A blunt US embassy statement saying that it was not “too late” to resolve the Daphne Caruana Galizia murder case had been “misinterpreted” as being negative, Prime Minister Joseph Muscat said. 

In a statement issued on the two-year anniversary of Ms Caruana Galizia’s car bomb murder last week, the US embassy had urged the Maltese authorities to take swift action. 

“It is not too late for Malta to bring Daphne’s killer to justice in a credible manner,” the statement read, two years after the car bomb killed the journalist.

Asked on Friday if he felt the statement cast doubts over the local investigation’s credibility, Dr Muscat said this conclusion had been reached erroneously by the press. 

Describing the statement as “very valid and very sensitive”, Dr Muscat said the government had been in contact with the embassy shortly after the public statement was published to discuss the matter.

“We are very comfortable with our American partners,” he added. 

Meanwhile, replying to questions, a government spokesman said the Maltese authorities had been in touch with their American counterparts from the first day after Ms Caruana Galizia’s murder and contacts were “still constant”.


And in reply to separate questions, a US embassy spokesperson said the US authorities “remain in constant contact over this issue, among others, with Maltese government officials”.

The police’s work with FBI investigators had reaped results

The US embassy’s statement had also said that since 2010, Malta had experienced 19 bomb attacks – five fatal – and “too many remained unsolved”.

The attack on Ms Caruana Galizia, however, stood apart because she was an influential journalist. 

The embassy had said it was ready to support the Maltese investigation into the Caruana Galizia assassination “if requested by Maltese authorities”.  

Agents from the US Federal Bureau of Investigation were flown in to Malta to assist local police investigators within hours of the October 2017 murder.

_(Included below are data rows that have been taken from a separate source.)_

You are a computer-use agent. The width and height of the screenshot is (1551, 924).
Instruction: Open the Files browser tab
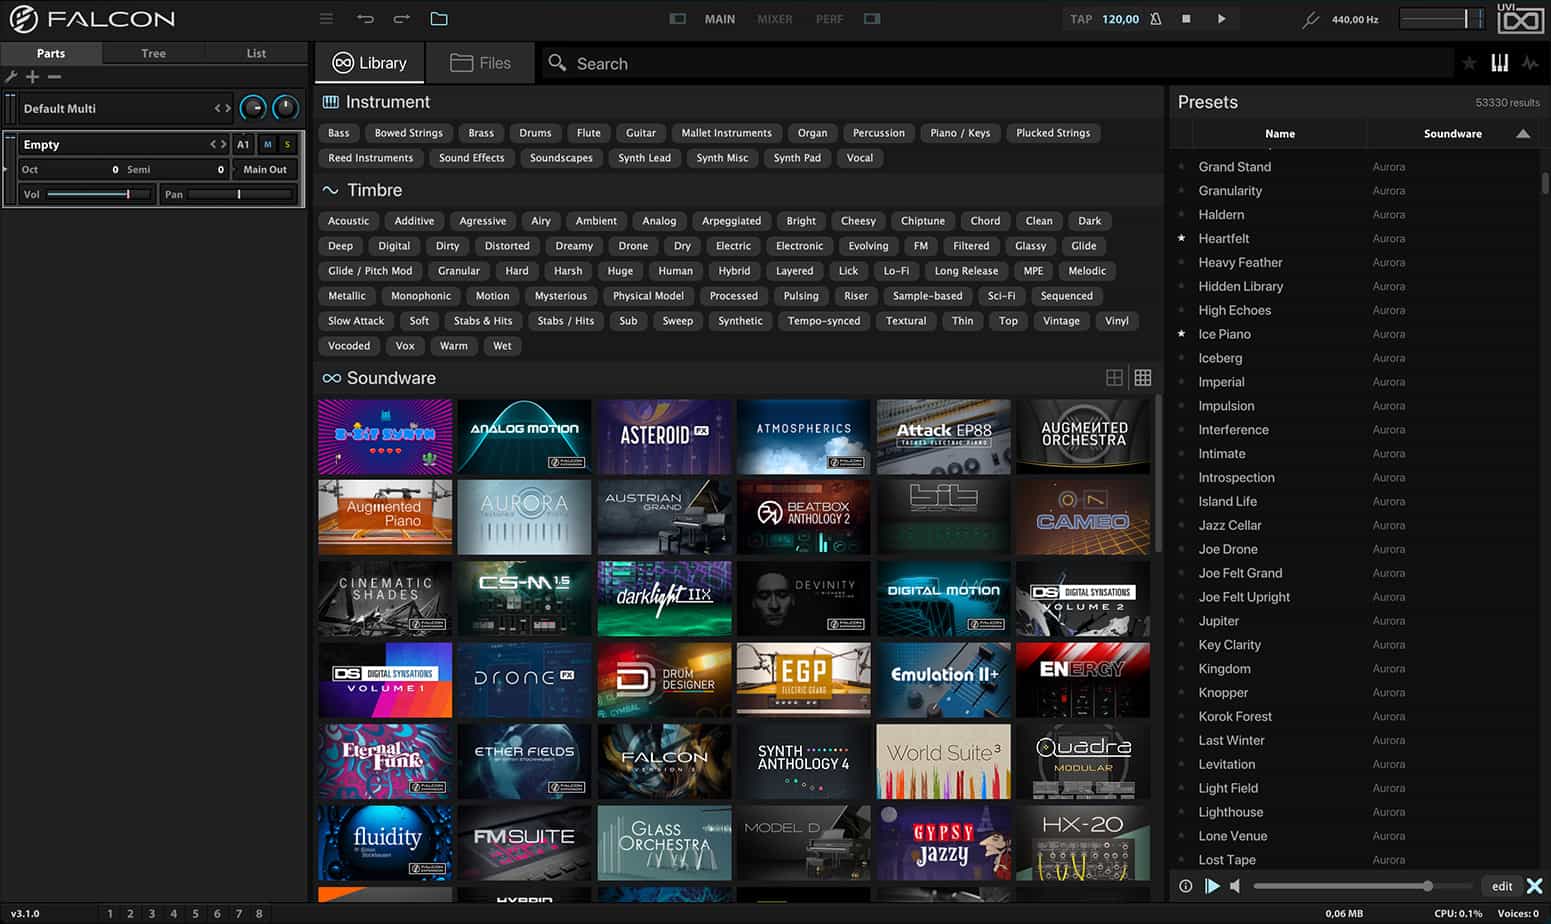click(480, 63)
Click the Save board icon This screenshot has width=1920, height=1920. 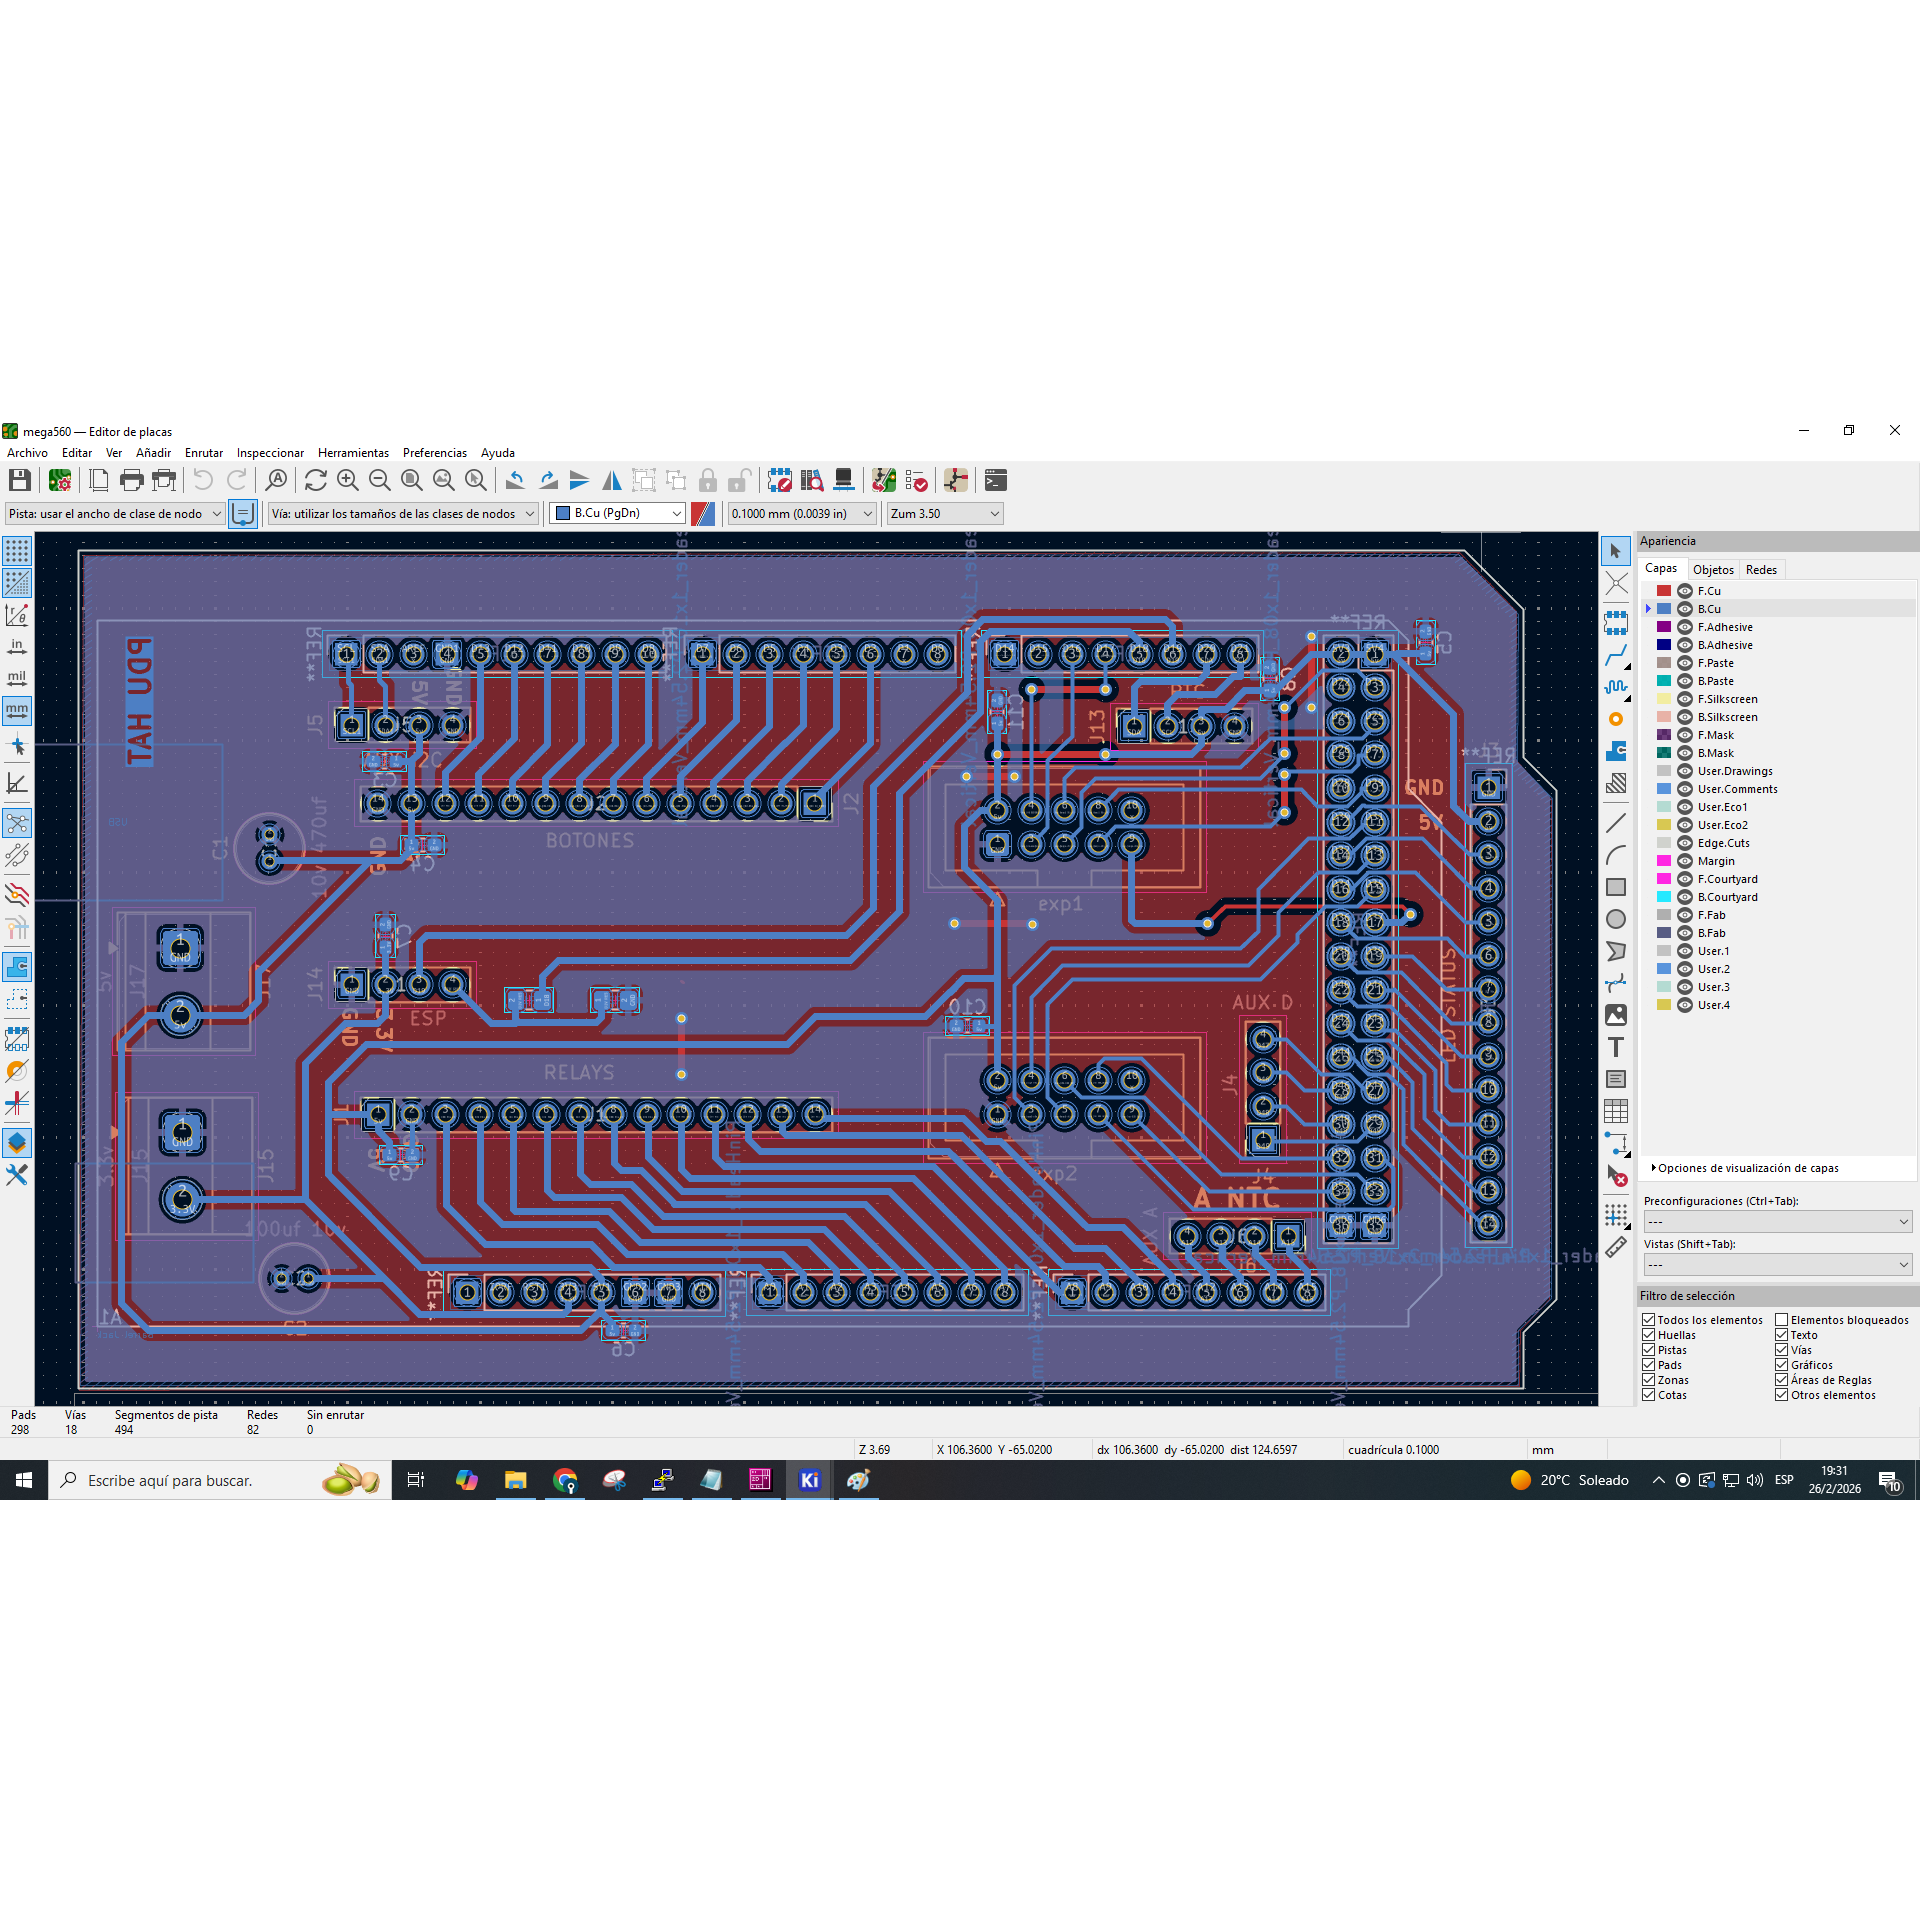tap(19, 481)
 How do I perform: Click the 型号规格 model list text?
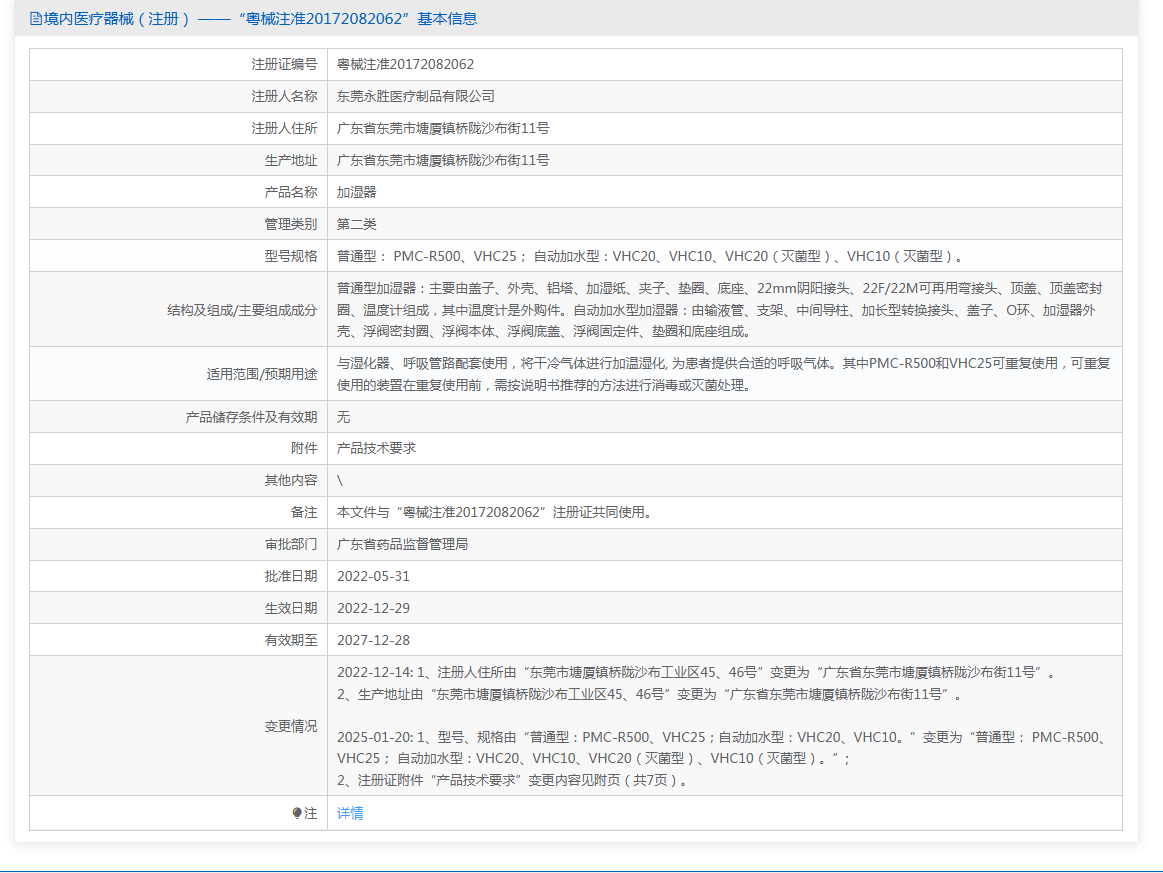click(x=650, y=256)
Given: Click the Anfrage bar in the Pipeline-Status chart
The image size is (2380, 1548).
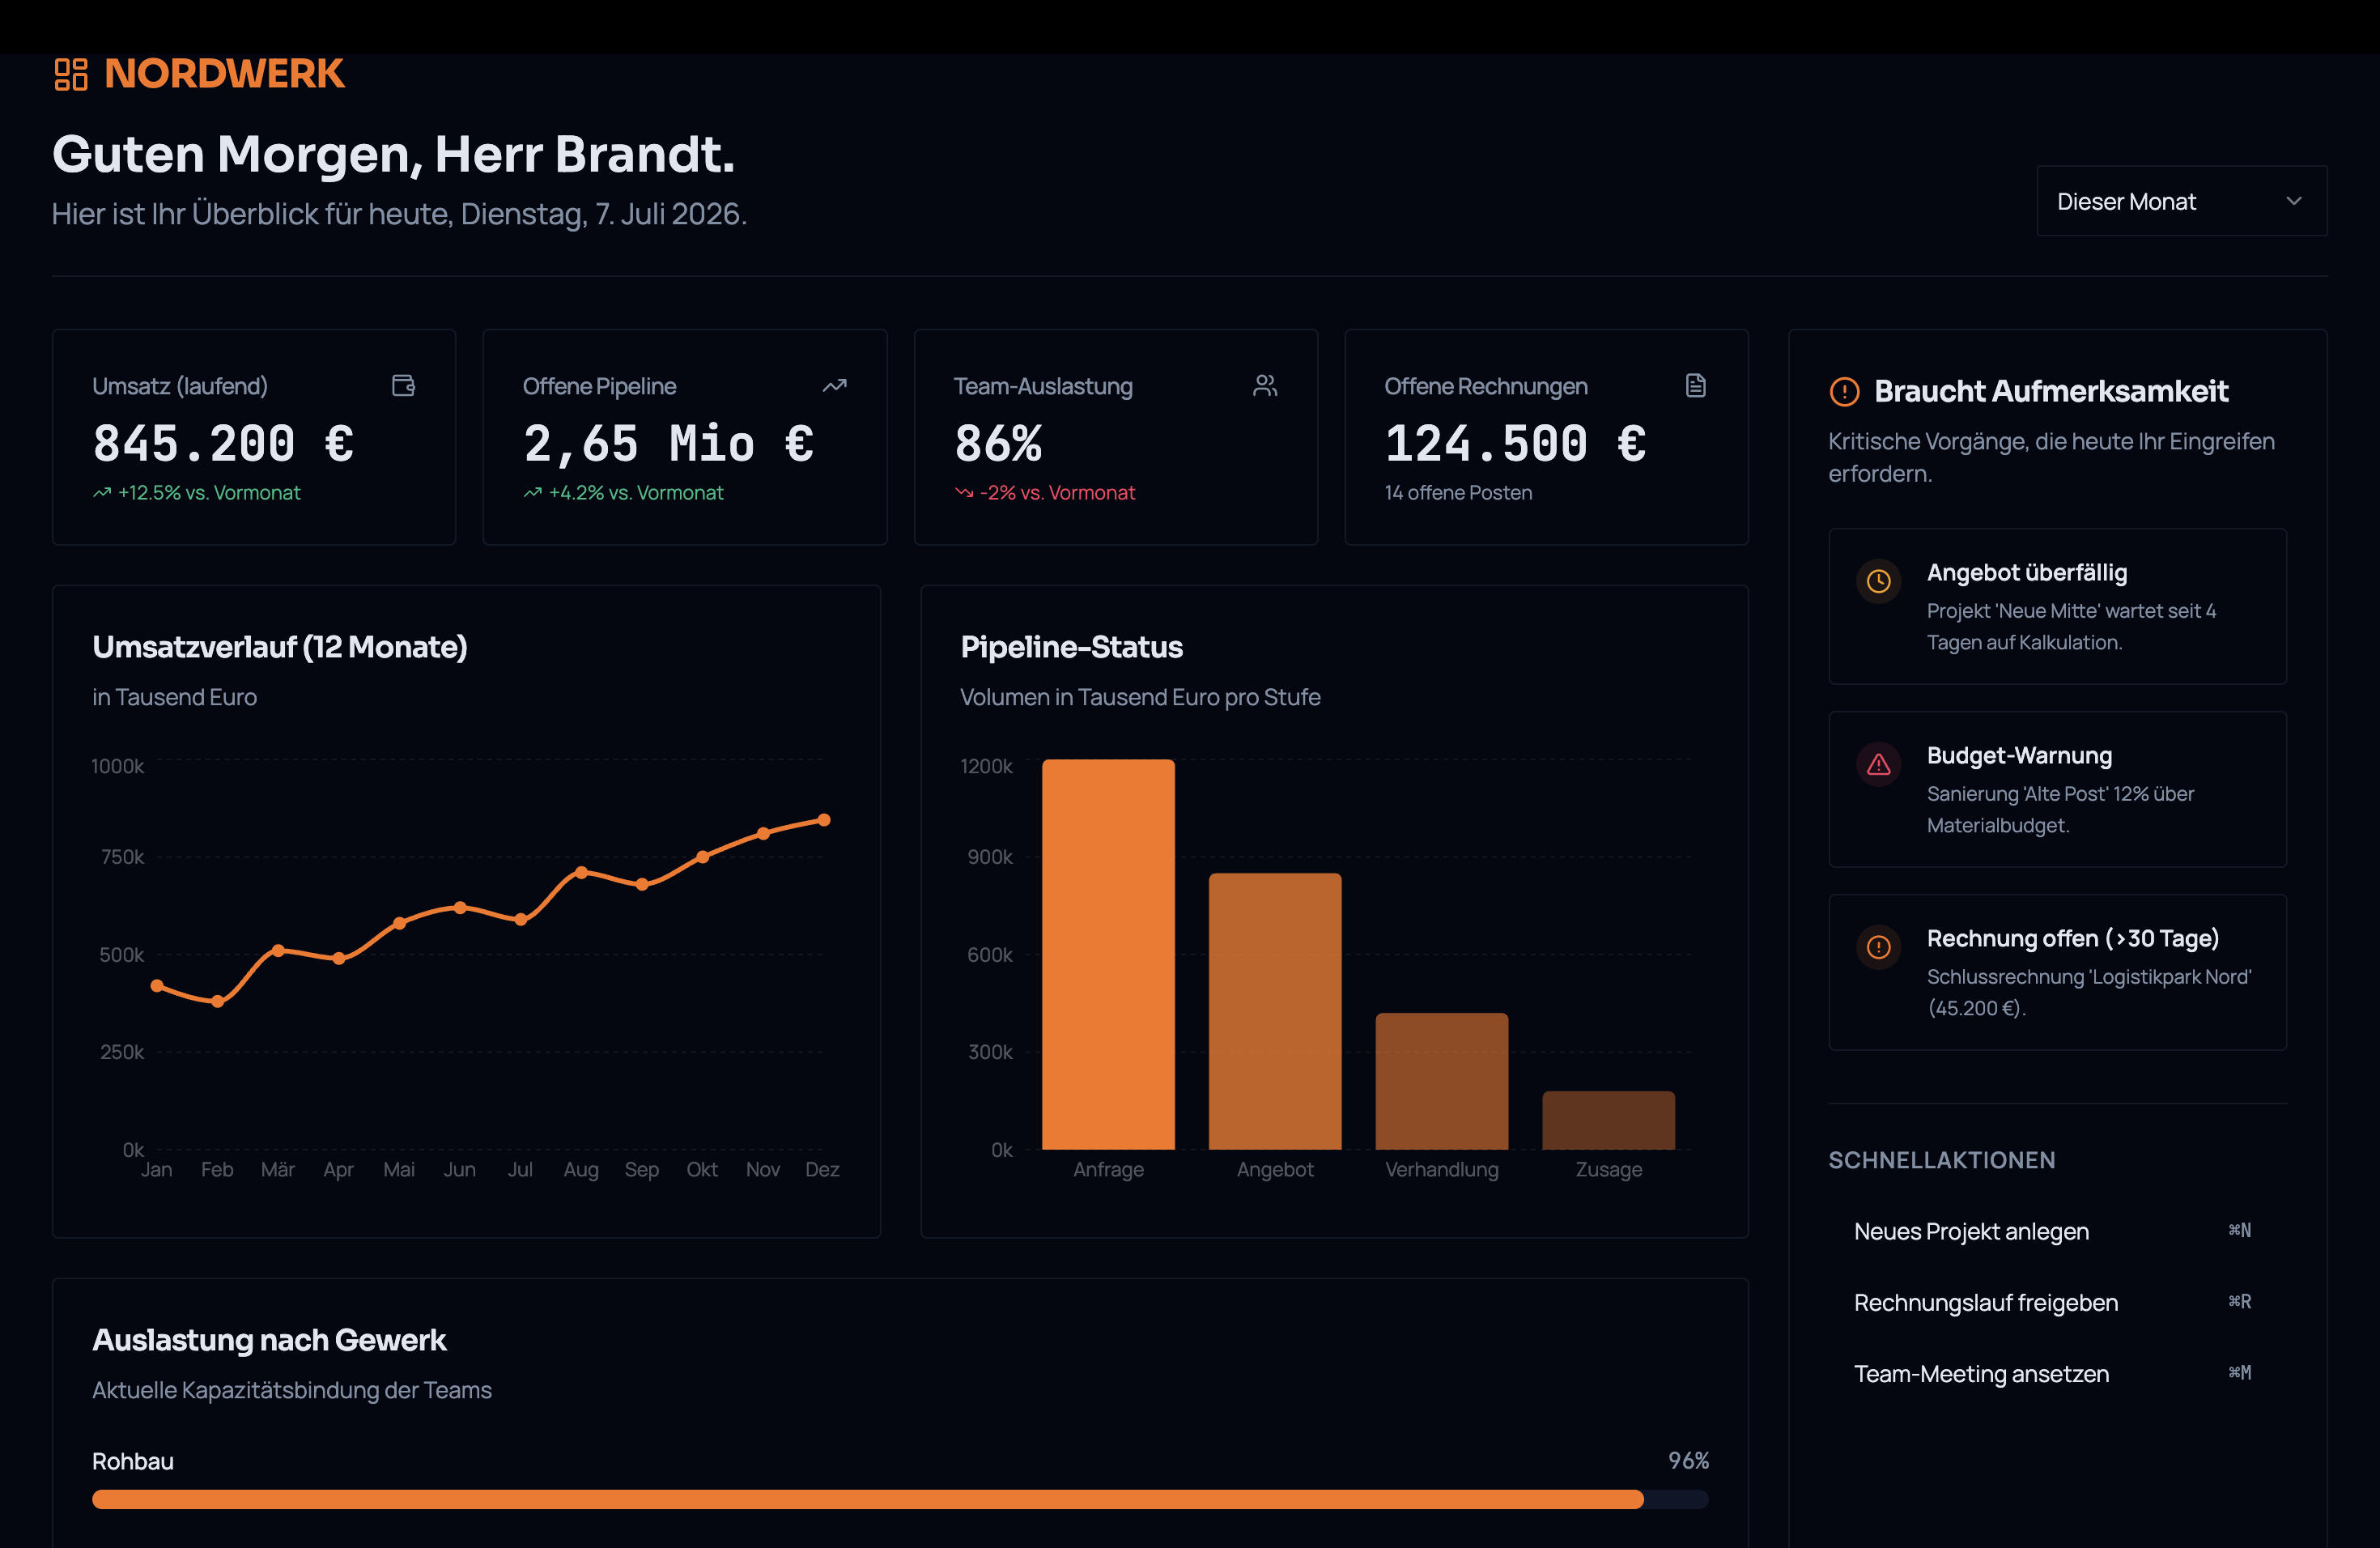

Sources said their technical expertise proved pivotal in identifying the three men who stand accused of carrying out the car bombing. 

Vincent Muscat and Degiorgio brothers Alfred and George were arrested in December 2017. 

American investigators used triangulation and other methods to establish exactly how the car bomb was set off and traced the mobile phones involved in the crime.

Since the statement was issued, doubts have been cast over whether the Maltese authorities had refused further assistance from their US counterparts. 

'Police decide on investigations' - Home Affairs Minister

In comments to Times of Malta, Home Affairs Minister Michael Farrugia said that if the police needed further expertise to help in the investigation, they would not hold back from asking.

Dr Farrugia said he had also personally assured the police they would receive any resources they needed.

Home Affairs Minister Michael Farrugia on foreign investigative help. Video: Chris Sant Fournier

He said from the first day of the investigation, the police had sought help from various investigators, including Europol and the FBI.

Dr Farrugia said the police’s work with FBI investigators had reaped results.

Europol was still actively involved in the investigation and regular meetings were held with the police, Dr Farrugia said.

The Sunday Times of Malta recently reported that a businessman was believed to be among the main suspects behind Ms Caruana Galizia’s murder.